To send data between two applications using Protocol Buffers, follow these steps:
Server-side:
- Define the Protocol Buffers Schema: Create a
.proto
file to define message types and their fields using Protocol Buffers syntax. This schema serves as a contract between server and client, with unique numbers assigned to each field for identification in the binary output. - Generate Code: Use the
protoc
compiler with the-python-out
argument to generate Python-specific code from the.proto
file. This code provides classes for the defined message types and handles serialization and deserialization. - Serialize the Data: In the server code, use the generated code to create and serialize Protocol Buffer messages for transmission over the network, often sending them as request or response content in a REST API.
- Set Appropriate Content-Type Header: Indicate that the response data is in Protocol Buffers format by using the content type "application/x-protobuf".
Client-side:
- Generate Client Code: Use the same
.proto
file with theprotoc
compiler to generate client-specific code in the desired programming language. - Set Appropriate Accept Header: Specify that the expected response data is in Protocol Buffers format by setting the header to "application/x-protobuf".
- Deserialize Response Data: When the client receives a response, use the generated code to deserialize the binary Protocol Buffers data into the corresponding message object, allowing access to the desired data through defined accessors or properties.
Long-running requests 📤
The What?
A request that might take a long time to process, such as complex calculation or bulk processing, should be performed without blocking the client that submitted the request.
The Why?
Making clients wait for a response can lead to several issues:
Reduced Scalability: Long timeouts can decrease performance and resource utilization on both the server and client. As requests hold resources for extended periods, it can lead to resource exhaustion and reduced scalability.

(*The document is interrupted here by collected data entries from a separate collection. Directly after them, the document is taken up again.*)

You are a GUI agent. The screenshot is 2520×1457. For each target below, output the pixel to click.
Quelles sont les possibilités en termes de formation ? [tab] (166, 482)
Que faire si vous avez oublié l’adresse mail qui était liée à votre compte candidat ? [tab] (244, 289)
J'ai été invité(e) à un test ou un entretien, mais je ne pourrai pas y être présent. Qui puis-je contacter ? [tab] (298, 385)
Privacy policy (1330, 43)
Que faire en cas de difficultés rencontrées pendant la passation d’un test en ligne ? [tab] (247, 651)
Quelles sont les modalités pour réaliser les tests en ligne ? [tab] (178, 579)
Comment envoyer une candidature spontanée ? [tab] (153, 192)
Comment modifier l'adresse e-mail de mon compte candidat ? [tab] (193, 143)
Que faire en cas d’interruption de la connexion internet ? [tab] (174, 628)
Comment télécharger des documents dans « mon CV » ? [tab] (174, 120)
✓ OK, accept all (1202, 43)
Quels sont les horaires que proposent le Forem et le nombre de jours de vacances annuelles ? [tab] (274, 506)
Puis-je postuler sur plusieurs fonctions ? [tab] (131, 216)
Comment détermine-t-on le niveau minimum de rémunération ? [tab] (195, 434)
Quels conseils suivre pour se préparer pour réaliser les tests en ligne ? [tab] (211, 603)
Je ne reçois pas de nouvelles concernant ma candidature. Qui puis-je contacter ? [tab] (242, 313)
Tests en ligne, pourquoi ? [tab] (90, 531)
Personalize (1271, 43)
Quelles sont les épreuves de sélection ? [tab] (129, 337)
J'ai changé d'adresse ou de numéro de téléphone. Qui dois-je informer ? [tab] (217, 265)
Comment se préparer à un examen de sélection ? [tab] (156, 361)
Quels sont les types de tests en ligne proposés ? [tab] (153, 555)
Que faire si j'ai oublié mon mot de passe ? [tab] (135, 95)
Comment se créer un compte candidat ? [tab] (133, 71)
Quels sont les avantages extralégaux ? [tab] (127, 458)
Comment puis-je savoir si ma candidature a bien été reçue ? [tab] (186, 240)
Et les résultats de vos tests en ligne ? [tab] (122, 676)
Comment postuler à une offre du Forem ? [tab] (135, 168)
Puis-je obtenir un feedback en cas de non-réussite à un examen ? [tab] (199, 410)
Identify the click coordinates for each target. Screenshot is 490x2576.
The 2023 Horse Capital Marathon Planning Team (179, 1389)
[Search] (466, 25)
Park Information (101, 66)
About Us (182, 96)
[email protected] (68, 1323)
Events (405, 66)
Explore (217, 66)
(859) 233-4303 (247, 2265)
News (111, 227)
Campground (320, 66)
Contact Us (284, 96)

For example, most web servers have a limited number of allowed connections. Long timeouts can occupy connection pools for too long, limiting the availability of connections for new incoming requests. This may result in connection pool exhaustion and prevent new requests from being processed.
The How?
Let’s look at a simple example involving a dataset provided to a server for calculations like mean, median, min, and max, which is a long-running process.
Return HTTP Status Code 202 (Accepted): This indicates that the request has been accepted for processing but is not yet completed. The web API performs initial checks to validate the request, initiates a separate task for processing, and returns the 202 status code.
Offload to a Background Task: The request is processed in the background while the client receives the initial response.
Expose a Status Endpoint: In addition to the main endpoint, create an endpoint to check the status of the asynchronous request. The client can poll this endpoint at regular intervals to monitor progress.
Check Results: Once the status shows that processing is done, the client can check the original endpoint for the results.
A common question is what is considered a long response time? Processing times for long-running tasks can range from seconds to hours or even days. As a best practice, any process taking more than a couple of seconds should be implemented using the asynchronous mechanism described.